Шизофреническое разрушение преморбидных структур имеет свои положительные и отрицательные стороны. Благодаря этому разрушению больной освобождается от прежних форм поведения и переживаний, которые были для него слишком тесными; он ощущал их искусственность и чуждость. Возникший хаос дает возможность формирования новых и иногда совершенно необычных функциональных структур, которые в нормальных условиях появиться никогда бы не могли. В разговоре с больными шизофренией нередко поражает их богатство ассоциаций; эти ассоциации часто бывают столь неожиданными, что обычному человеку никогда не пришло бы в голову; при своей необычности иногда они бывают весьма удачными, являясь проблесками гения, высвобожденного в результате разрушения прежних структур.
С другой стороны, однако, хаос в живой природе ведет к смерти; это относится равно к энергетическому метаболизму, как и к информационному. Сущностью живой природы является противодействие хаосу и случайности. И к сожалению, больные хронической шизофренией нередко еще при жизни напоминают умерших. Их окружает пустота, прах и пепелища; внутренне они также чувствуют себя выгоревшими. Тематика смерти часто преобладает в шизофреническом мире. Скелеты. кладбища, трупы, смертельная агония и т. п. нередко представляют предмет их размышлений и сновидений. Мир утрачивает свой жизненный колорит, становится серым, печальным, чем-то напоминающим кладбищенскую таинственность и раздумье.
Колорит
Под колоритом внутреннего мира мы будем понимать его эмоциональную атмосферу — настроение, жизненную динамику, эмоционально-чувственное отношение человека к самому себе и своему окружению. Это определение — скорее литературное, нежели научное — передает, однако, существо проблемы. Колорит является той характеристикой видимого мира, которая, не изменяя в принципе его сущности (структуры и тематики), в то же время все меняет настолько, что тот же самый образ в изменившихся красках становится совершенно другим. Эта изменчивость неизменного является также основной чертой нашей эмоционально-чувственной жизни. В принципе ничего не изменилось, кроме преходящего настроения или эмоционального отношения к другому человеку либо к какой-то вещи, но в то же время изменилось все. Мир, минуту назад прекрасный и притягивающий, делается серым и унылым. Особа, недавно еще восхищающая и желанная, отталкивает своей физической и психической безобразностью. А мы сами из мудрых, прекрасных, благородных превращаемся в обладателей всех самых скверных качеств.
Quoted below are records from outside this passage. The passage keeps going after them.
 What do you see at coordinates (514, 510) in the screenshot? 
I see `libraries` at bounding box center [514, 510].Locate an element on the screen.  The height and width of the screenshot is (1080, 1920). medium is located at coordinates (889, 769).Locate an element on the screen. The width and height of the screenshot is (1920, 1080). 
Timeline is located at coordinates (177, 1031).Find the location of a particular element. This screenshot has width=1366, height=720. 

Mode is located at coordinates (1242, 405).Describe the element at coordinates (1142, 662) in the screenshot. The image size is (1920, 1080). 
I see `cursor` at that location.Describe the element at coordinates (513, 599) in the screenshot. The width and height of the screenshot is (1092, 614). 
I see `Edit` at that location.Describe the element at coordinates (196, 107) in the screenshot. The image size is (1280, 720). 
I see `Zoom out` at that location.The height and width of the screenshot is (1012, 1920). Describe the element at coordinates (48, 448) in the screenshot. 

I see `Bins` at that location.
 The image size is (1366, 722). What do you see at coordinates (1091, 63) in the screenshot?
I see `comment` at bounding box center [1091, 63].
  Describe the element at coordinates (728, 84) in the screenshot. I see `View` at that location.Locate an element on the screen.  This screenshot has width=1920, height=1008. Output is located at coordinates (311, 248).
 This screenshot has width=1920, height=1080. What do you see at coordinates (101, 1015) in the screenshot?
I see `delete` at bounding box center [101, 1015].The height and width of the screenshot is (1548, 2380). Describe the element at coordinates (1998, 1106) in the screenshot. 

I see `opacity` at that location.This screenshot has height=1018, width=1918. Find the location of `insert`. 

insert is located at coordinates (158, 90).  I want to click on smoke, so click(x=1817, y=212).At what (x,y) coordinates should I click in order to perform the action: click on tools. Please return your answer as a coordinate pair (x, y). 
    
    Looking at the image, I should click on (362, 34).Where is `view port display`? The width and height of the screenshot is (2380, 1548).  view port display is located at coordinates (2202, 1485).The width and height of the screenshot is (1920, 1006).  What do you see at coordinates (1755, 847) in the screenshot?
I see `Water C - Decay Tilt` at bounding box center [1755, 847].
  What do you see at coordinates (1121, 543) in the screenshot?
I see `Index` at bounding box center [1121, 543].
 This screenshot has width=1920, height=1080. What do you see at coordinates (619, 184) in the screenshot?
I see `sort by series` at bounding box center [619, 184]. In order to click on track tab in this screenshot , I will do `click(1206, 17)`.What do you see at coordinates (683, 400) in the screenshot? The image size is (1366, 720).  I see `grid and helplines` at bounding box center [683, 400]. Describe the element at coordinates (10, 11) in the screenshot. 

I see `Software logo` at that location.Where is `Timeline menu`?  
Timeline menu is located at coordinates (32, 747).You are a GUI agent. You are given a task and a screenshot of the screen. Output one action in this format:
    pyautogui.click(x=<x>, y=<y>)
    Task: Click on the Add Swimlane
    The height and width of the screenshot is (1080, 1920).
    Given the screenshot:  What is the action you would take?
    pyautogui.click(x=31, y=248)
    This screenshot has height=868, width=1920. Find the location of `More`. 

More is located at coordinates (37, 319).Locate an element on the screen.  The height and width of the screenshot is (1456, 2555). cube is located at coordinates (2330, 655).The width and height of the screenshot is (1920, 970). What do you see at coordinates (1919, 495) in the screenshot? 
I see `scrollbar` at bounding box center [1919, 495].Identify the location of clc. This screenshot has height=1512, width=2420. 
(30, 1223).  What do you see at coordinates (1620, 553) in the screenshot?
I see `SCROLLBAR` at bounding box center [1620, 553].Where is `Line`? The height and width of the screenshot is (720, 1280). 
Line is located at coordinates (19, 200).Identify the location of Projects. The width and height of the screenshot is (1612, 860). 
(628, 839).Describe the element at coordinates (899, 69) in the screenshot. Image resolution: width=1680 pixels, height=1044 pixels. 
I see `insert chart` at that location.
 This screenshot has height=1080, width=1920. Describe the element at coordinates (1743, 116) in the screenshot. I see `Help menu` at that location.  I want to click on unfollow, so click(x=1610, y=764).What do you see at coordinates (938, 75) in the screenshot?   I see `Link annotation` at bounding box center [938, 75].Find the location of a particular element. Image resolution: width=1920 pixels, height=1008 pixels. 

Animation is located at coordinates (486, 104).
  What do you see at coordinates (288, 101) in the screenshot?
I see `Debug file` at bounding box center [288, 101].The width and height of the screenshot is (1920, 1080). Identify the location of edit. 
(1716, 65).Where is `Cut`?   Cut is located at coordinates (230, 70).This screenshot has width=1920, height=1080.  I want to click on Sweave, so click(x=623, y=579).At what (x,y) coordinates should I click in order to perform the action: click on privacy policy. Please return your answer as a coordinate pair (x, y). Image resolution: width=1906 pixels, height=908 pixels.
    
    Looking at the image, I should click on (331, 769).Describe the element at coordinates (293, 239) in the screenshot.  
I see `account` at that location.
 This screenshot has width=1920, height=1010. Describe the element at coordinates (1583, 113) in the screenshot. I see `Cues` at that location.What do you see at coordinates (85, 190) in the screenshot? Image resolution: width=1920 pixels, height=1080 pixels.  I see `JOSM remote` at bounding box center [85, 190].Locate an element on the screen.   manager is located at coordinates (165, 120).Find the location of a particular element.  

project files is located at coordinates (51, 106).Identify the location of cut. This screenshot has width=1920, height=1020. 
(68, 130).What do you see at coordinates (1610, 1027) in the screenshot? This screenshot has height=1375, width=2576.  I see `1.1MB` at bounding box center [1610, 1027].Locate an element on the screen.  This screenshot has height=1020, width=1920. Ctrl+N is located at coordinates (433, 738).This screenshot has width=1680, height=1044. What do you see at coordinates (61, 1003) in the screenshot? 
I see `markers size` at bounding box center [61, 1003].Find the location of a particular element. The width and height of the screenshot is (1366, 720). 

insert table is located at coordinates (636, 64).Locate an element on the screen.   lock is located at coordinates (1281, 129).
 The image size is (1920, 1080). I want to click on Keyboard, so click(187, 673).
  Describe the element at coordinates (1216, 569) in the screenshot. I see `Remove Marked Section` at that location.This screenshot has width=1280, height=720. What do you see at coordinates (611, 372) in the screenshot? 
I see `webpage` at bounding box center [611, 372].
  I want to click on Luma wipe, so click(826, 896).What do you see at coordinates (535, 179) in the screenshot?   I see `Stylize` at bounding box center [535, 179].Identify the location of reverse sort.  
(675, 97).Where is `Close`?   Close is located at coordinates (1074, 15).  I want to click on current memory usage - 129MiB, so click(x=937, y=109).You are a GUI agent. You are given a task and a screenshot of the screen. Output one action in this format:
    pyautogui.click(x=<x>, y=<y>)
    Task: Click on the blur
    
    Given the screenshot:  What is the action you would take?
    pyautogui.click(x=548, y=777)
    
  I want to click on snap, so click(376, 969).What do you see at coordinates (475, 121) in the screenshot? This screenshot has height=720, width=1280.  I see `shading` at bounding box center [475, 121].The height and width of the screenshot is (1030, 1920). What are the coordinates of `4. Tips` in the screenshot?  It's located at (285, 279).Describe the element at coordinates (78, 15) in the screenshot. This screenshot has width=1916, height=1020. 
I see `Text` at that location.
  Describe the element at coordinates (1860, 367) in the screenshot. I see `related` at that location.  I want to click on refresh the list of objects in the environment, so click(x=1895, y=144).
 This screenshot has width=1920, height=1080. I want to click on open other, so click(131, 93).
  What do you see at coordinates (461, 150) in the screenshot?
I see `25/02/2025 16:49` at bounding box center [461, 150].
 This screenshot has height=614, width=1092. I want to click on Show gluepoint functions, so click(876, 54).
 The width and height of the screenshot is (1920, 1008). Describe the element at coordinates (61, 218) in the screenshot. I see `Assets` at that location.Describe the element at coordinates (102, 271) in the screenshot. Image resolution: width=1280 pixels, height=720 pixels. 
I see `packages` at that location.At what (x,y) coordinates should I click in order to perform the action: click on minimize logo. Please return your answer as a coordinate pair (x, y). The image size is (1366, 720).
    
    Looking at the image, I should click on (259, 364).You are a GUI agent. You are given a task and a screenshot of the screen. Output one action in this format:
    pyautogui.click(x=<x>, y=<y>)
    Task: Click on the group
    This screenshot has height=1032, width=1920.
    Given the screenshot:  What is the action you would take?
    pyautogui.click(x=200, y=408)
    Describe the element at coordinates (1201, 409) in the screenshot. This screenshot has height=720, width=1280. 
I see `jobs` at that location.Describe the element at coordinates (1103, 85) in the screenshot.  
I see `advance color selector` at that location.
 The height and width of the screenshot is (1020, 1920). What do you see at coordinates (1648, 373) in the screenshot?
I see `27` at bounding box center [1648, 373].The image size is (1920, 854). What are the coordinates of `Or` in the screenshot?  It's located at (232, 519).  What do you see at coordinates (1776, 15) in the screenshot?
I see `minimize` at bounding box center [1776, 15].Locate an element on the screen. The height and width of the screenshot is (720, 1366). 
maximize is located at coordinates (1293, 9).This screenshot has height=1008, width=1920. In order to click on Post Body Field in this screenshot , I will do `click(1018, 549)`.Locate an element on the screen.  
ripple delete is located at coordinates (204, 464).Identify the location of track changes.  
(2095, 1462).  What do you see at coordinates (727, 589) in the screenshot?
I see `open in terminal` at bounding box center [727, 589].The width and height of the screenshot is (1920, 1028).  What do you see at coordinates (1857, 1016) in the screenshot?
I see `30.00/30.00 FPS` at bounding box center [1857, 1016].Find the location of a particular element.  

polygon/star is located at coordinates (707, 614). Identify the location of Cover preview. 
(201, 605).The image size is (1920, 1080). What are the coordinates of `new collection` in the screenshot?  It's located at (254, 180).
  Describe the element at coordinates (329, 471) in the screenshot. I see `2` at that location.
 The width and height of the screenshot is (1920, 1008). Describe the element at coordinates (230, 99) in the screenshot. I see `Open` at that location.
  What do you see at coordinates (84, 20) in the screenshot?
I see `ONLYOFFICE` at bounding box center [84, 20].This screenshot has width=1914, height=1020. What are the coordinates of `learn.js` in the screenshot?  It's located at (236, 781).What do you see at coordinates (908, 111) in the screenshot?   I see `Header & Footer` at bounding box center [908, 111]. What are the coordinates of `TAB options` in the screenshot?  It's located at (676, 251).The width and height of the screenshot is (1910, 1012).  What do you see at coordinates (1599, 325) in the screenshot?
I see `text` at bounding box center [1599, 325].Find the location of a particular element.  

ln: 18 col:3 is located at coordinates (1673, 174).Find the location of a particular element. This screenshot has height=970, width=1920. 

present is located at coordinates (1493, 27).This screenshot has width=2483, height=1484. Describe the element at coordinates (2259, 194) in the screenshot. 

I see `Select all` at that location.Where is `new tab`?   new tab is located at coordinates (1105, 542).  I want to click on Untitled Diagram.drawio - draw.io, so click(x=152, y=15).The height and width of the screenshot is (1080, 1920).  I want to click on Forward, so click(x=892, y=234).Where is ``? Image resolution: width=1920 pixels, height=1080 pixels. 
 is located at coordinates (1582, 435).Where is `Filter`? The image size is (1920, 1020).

Другой чертой колорита является его вездесущность; каждая видимая вещь имеет свой цвет. Аналогичным образом дело обстоит с эмоционально-чувственной жизнью — она присутствует всюду и во всем. Самая мелкая деталь имеет свой эмоциональный знак. Вопреки тому, что иногда говорится, не существует вещей «чувственно-нейтральных». Такое определение лишь указывает на дистанцию, какую мы хотим сохранить в отношении к данной вещи, и, следовательно, касается скорее структуры нашего мира, нежели его колорита. Говоря «это мне безразлично», мы выражаем свое эмоционально-чувственное, обычно негативное, отношение к данной вещи, событию или человеку, желая от них дистанцироваться, считать их несуществующими.
Третья черта колорита относится к методической сфере. В видимом образе труднее всего определить его колорит. Запас словесных определений достаточно ограничен, а научная терминология — определения длины световых волн — никого не убеждает. Так же трудно определить эмоциональный компонент переживания. Если его тематику и структуру можно более или менее детально описать, то описывая эмоциональные состояния, мы всегда наталкиваемся на недостаточность адекватных определений — язык попросту слишком беден, ибо служит общению между людьми и отражает прежде всего действия человека в окружающем мире, а его внутренние переживания в значительно меньшей степени представлены в системе языковых символов. Словарь эмоционально-чувственной жизни чрезвычайно беден по сравнению с богатством слов, связанных с внешним миром, и человеческими действиями в нем.
Возникает впечатление, как если бы речь, будучи наивысшей формой двигательной активности, в своем развитии на этой активности и сконцентрировалась, экономя усилия организма посредством упрощения бесчисленных форм интеракции простых символов, благодаря которым человек живет и действует в окружающем его мире. То же, что является только внутренним проявлением активности человека, лишь поверхностно затрагивается словесной абстракцией и схематизацией, как бы исходя из правильного основания, что эта часть активности — наиболее личная, неповторимая и неисчерпаемая и тем самым недоступная выражению в форме словесного символа.